Written by Gil Yaron   
Sunday, 03 April 2011
Handle with Care

For a region better known for its hardheaded insistence on contrarian views than for accommodating compromise and hindsight, Richard Goldstone’s public retraction was quite unusual: “If I had known then what I know now, the Goldstone Report would have been a different document”, admitted the report’s chief author in a piece published by the Washington Post. The South-African Judge was the head of a panel commissioned by the United Nations to investigate the conduct of Israel, Hamas and the Palestinian Authority during Operation Cast Lead, better known as the war in Gaza in the beginning of 2009.

At the end of lengthy discussions, the committee headed by Goldstone published harsh accusations against Israel and Hamas alike: Both, so it stated, had intentionally targeted civilians during the war, it stated, demanding both sides perform criminal investigations against the perpetrators. Now, Goldstone has ruefully retracted some of his harsh accusations against the Jewish State, leaving several lessons to be learned.

Winston Churchill once claimed that he only believed the statistics he had doctored himself. Numbers can be misleading. Operation Cast Lead, as Israel coined the war in Gaza, cost the lives of more than 1100 Palestinians and 13 Israelis. These unbalanced figures sufficed for many who wanted to determine who had been the greater villain in this war, and its main culprit. This simplistic argument has now been refuted by Goldstone. The very man who equated between a Western style democracy and a terror organization has now learned that the two are no moral equivalent. Israel has invested efforts to investigate and improve on its performance, while Hamas “has done nothing”, except arming itself with more missiles to strike Israeli cities with, of course. Goldstone could have reached this conclusion earlier, had he only compared the figures provided by both Hamas and Israel concerning the number of fighters killed. Both belligerents spoke of approximately 700 killed. If these numbers are indeed true, then Israel’s army would have reached to what amounts to the lowest rate of collateral damage in the history of urban warfare, even if the price exacted from Gaza’s civilians remains painfully high.

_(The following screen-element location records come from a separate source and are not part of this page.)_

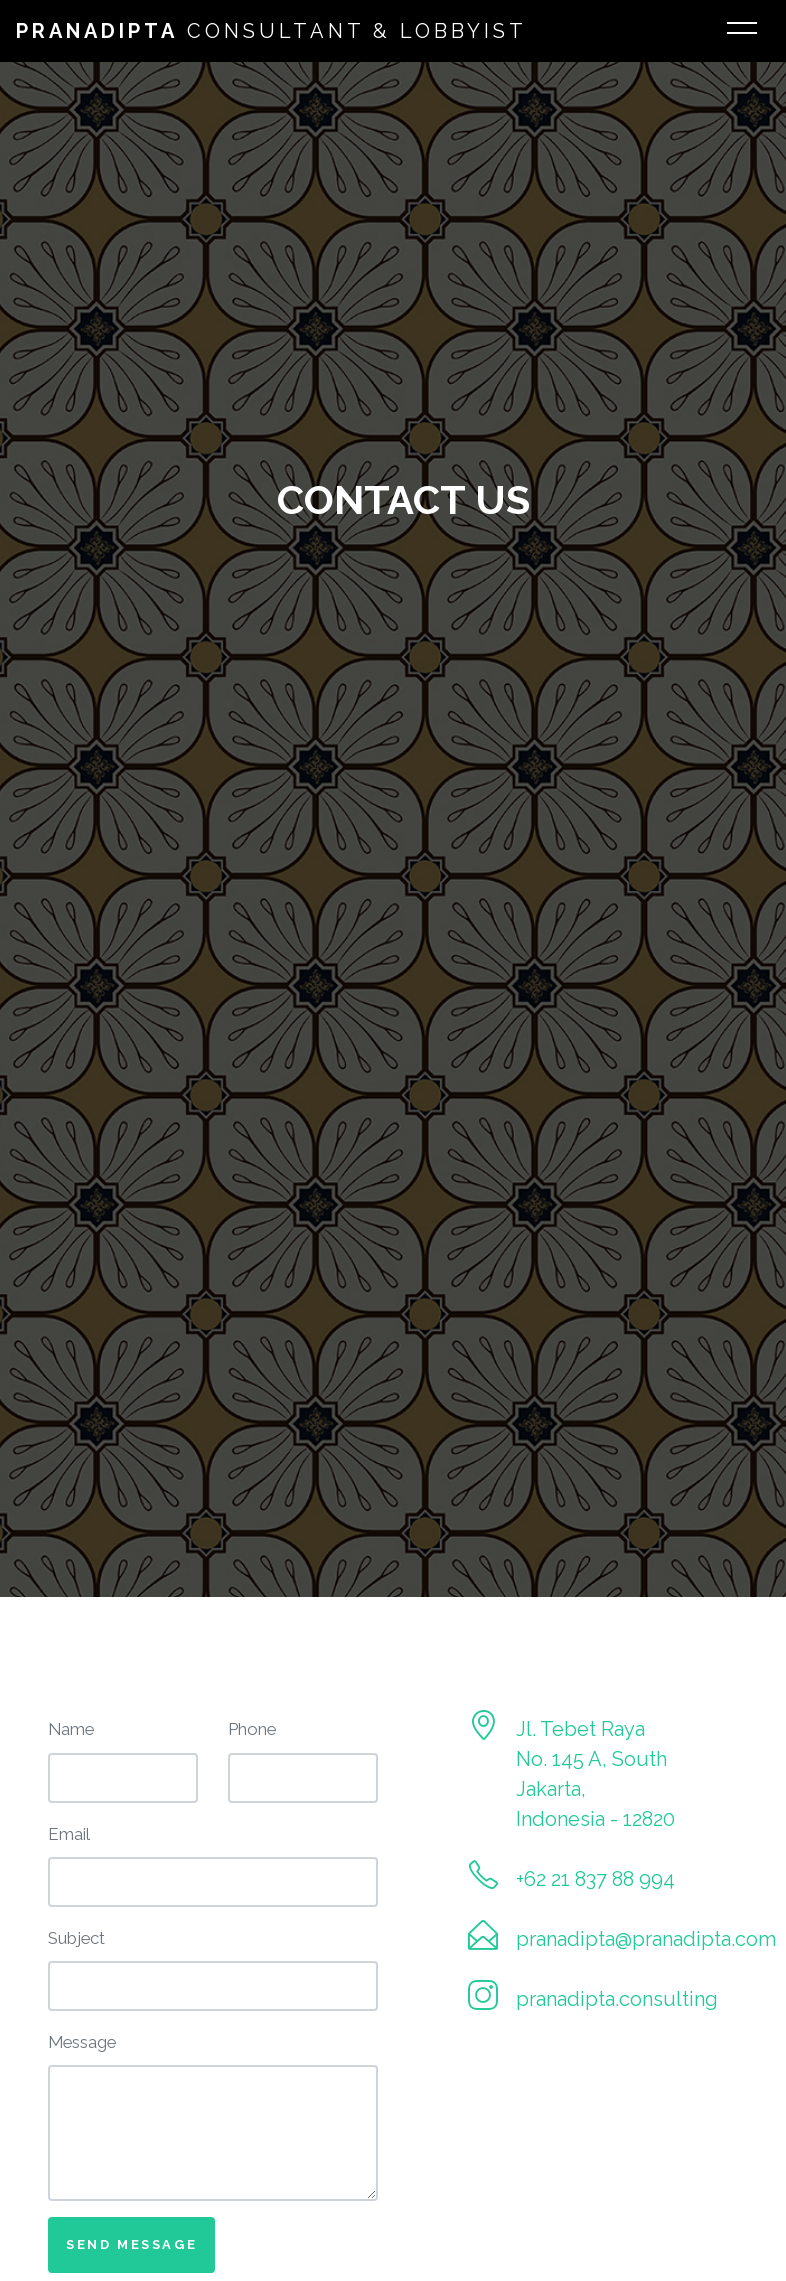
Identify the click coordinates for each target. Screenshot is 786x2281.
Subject (76, 1938)
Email (69, 1834)
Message (82, 2042)
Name (71, 1729)
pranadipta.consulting (617, 1999)
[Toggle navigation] (742, 31)
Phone (252, 1729)
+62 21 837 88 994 (595, 1879)
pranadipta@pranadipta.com (646, 1939)
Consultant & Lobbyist (271, 31)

Goldstone’s retraction should teach humility to anyone dealing with the news streaming out of the Middle East nowadays. Even a committee of experienced judges was misled by mere facts, as the tragic circumstances of the death of 29 members of the Simouni family illustrate. In the report, their fate served as a prime example for Israel’s supposedly intentional killing of Gaza’s civilians. Now Goldstone admitted this conclusion was false. The army committed a fatal mistake, not a war crime.

But if a panel of carefully deliberating judges can err so patently, how often must journalists and readers be wrong when they reach conclusions at the spur of a moment, with only a fraction of the resources and the time of a UN investigative committee at their disposal? Only the right context turns a series of facts into meaningful analysis. But in today’s Middle East, facts and frameworks are rarely sufficiently clear.

The newest upheaval in Syria is a good example: In a land of 22 million inhabitants, should 63, or more than 160, dead protesters be considered many or relatively few? Are 2000 demonstrators in a police state the beginning of a popular uprising or the end of a fringe movement? Are we being duped by youtube- and facebook-experts who cater to sensation-hungry media, or are we witnessing a revolution about to unseat another dictator?

These questions spring up all over the region: In Libya, the West supports a coalition of forces barely understood in the, so far unproven, hope that their behavior will prove to be more ethical than their predecessor. In Bahrain, Yemen and Egypt the outcome and nature of the revolutions remain unclear. Only retrospect can provide definitive answers. Until this hindsight is available, one should not rush one’s judgment.